Pine: uma história de perda não é um jogo que vai deixar você sentindo a necessidade de retornar aos seus bairros de madeira nos próximos anos. Não, é muito mais um tipo de provação única e é algo que você vai querer trabalhar em uma única sessão para aproveitar ao máximo os laços emocionais que vêm com isso. Dado o fato de que o história em si mal arranha a marca dos noventa minutos, isso também não é exatamente uma tarefa difícil. É uma pena, de certa forma, que ele não tenha conseguido descobrir uma maneira de produzir coisas mais interessantes para sua jogabilidade.

Veredito

Enchendo o balde (Pine: Uma história de perda)

Enquanto eu pode veja as implicações morais e o significado emocional da peça de época de partir o coração, não consigo falar tão bem sobre seus laços com o gameplay, pois faltam muitos ingredientes básicos para ser considerado algo mais do que uma experiência puramente visual com o elemento interativo estranho. Isso o torna ruim? De modo algum, mas vale ressaltar que, apesar de suas frequentes tentativas de quebrar a quarta parede e dar a você algo para fazer, simplesmente não há uma quantidade enorme de carne nos ossos, por assim dizer. Talvez, então, não seja tanto um jogo, mas sim uma obra de arte visualmente atraente com uma ou duas armadilhas familiares, mas descaradamente de livro didático. Se esse é o tipo de coisa que faz isso por você, então claro, você poder apenas aproveite a mensagem que ela contém.

Eu direi isto: Pinho tem uma arte genuinamente ótima e, com certeza, consegue tocar uma ou duas cordas do coração à medida que gradualmente constrói seu fio e se aproxima de seu crescendo. É uma pena, realmente, que não haja variedade suficiente no departamento de jogabilidade para mantê-lo emocionalmente investido durante toda a história e, acima de tudo, nos capítulos finais do livro. E é Porque disso, lamentavelmente, quando você alcança o obstáculo final — um ponto que, inconvenientemente, exige que você passe pelos mesmos obstáculos várias vezes para chegar lá — simplesmente não há muito ímpeto sobrando no tanque quando a cortina se fecha.

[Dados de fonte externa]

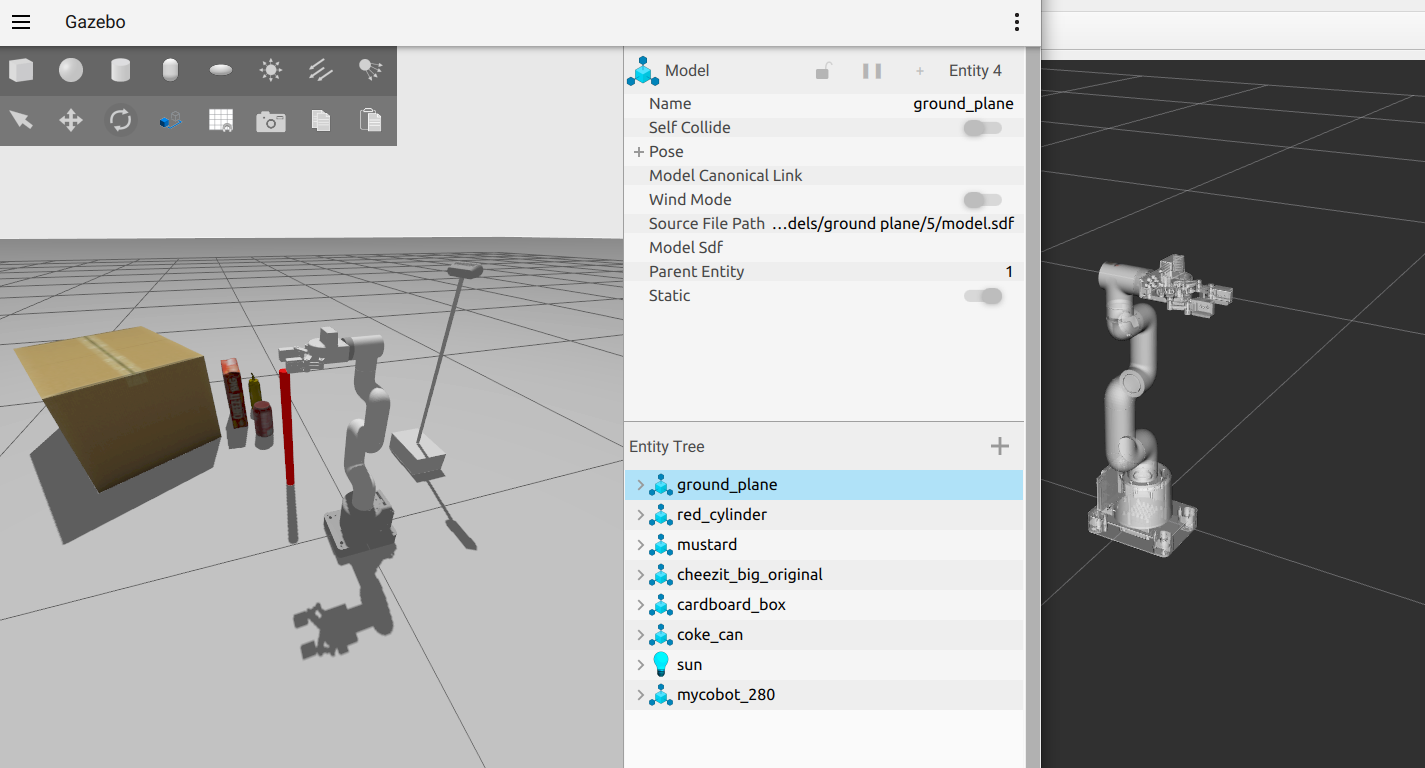Viewport: 1425px width, 768px height.
Task: Take a screenshot with camera icon
Action: point(270,121)
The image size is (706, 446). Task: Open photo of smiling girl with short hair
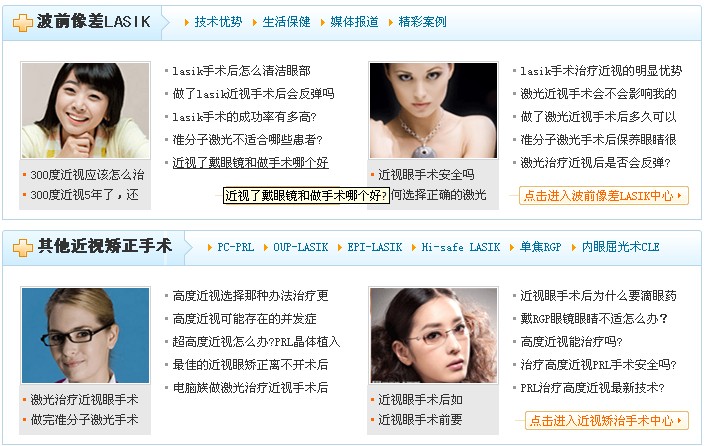(x=86, y=110)
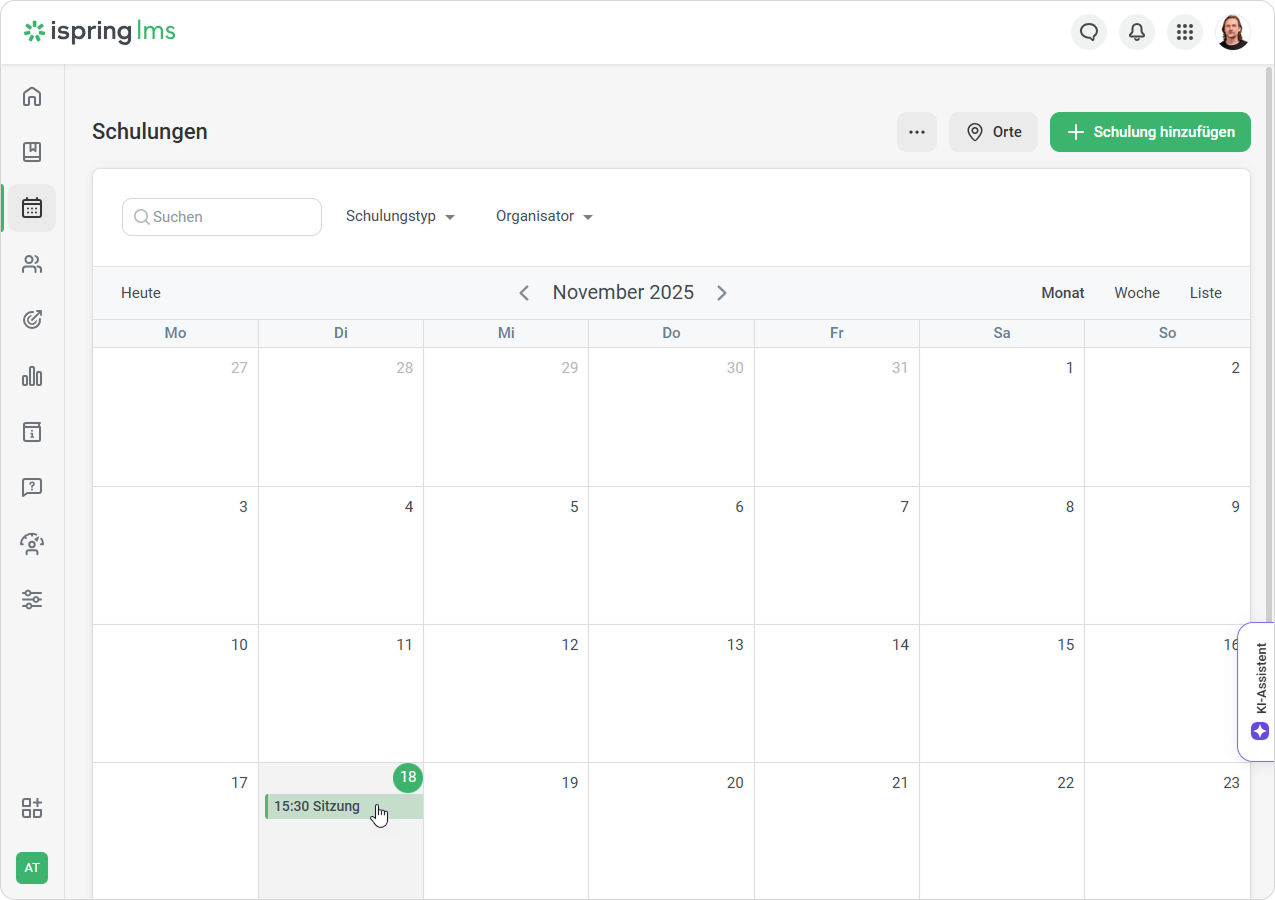Click the Orte locations button

click(993, 132)
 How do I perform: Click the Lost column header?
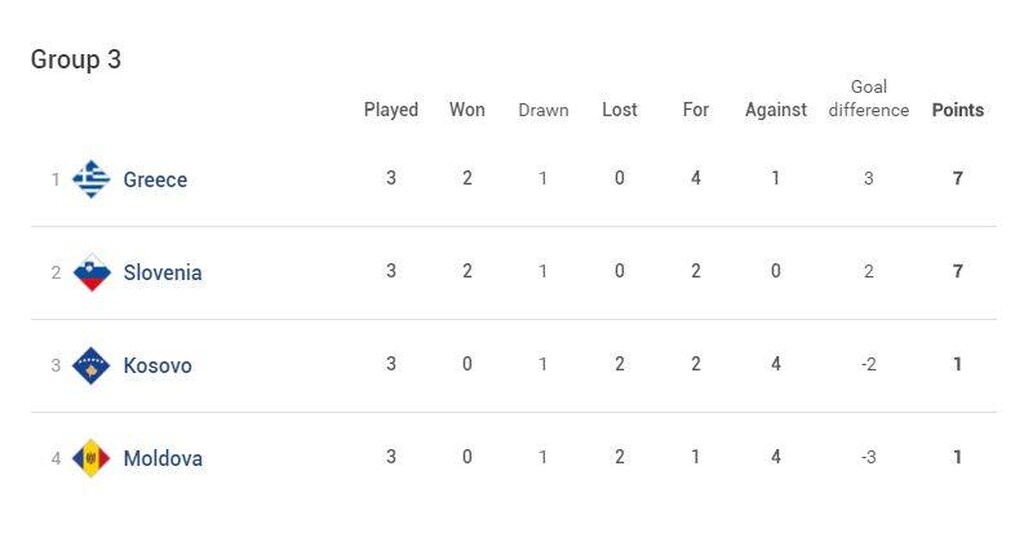pos(619,110)
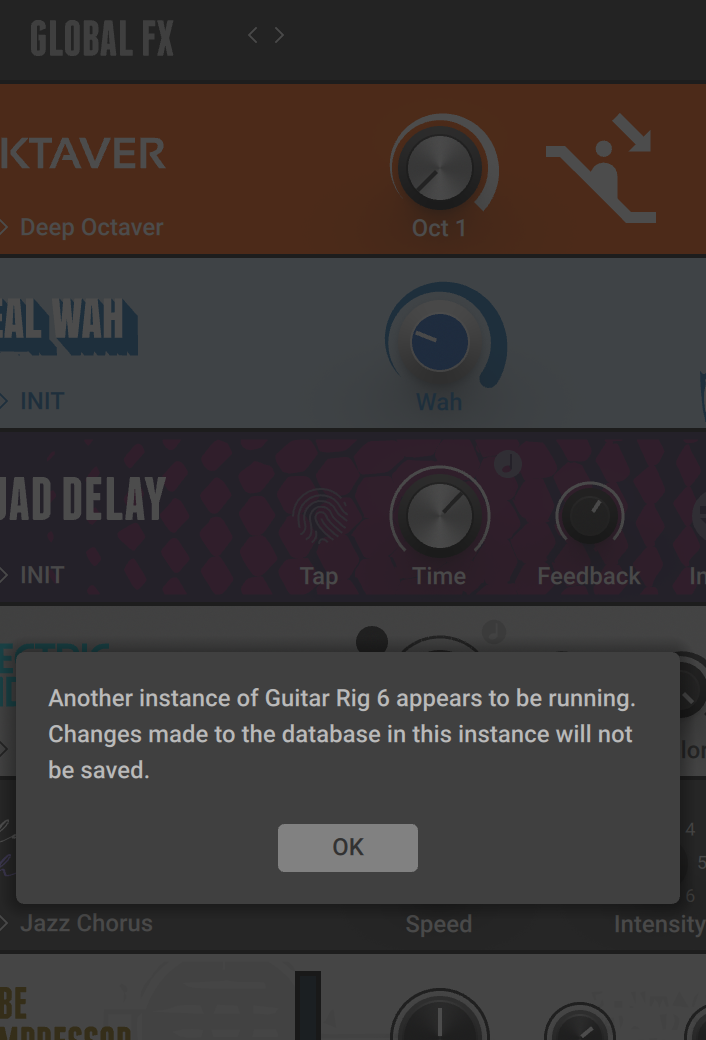Go to previous Global FX preset arrow
Screen dimensions: 706x1040
252,35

Pelo preço atual, não consigo dizer que é Equivalente há o problema ou, no pior cenário, ficar sem dinheiro para. Mas dê um tempo.

Pine: A Story of Loss Review (Android, iOS, Switch e PC)

Só coração, sem jogo

Pine: uma história de perda poderia ter sido muito melhor, se tivesse feito um esforço para inserir quebra-cabeças mais dinâmicos e mecânicas de jogo. Ainda é uma história linda, mas chamá-la de videogame simplesmente não seria totalmente preciso, dada a falta de profundidade no departamento de jogabilidade.

Jord é líder de equipe interino em gaming.net. Se ele não está tagarelando em suas listas diárias, provavelmente está escrevendo romances de fantasia ou raspando o Game Pass de todos os seus indies.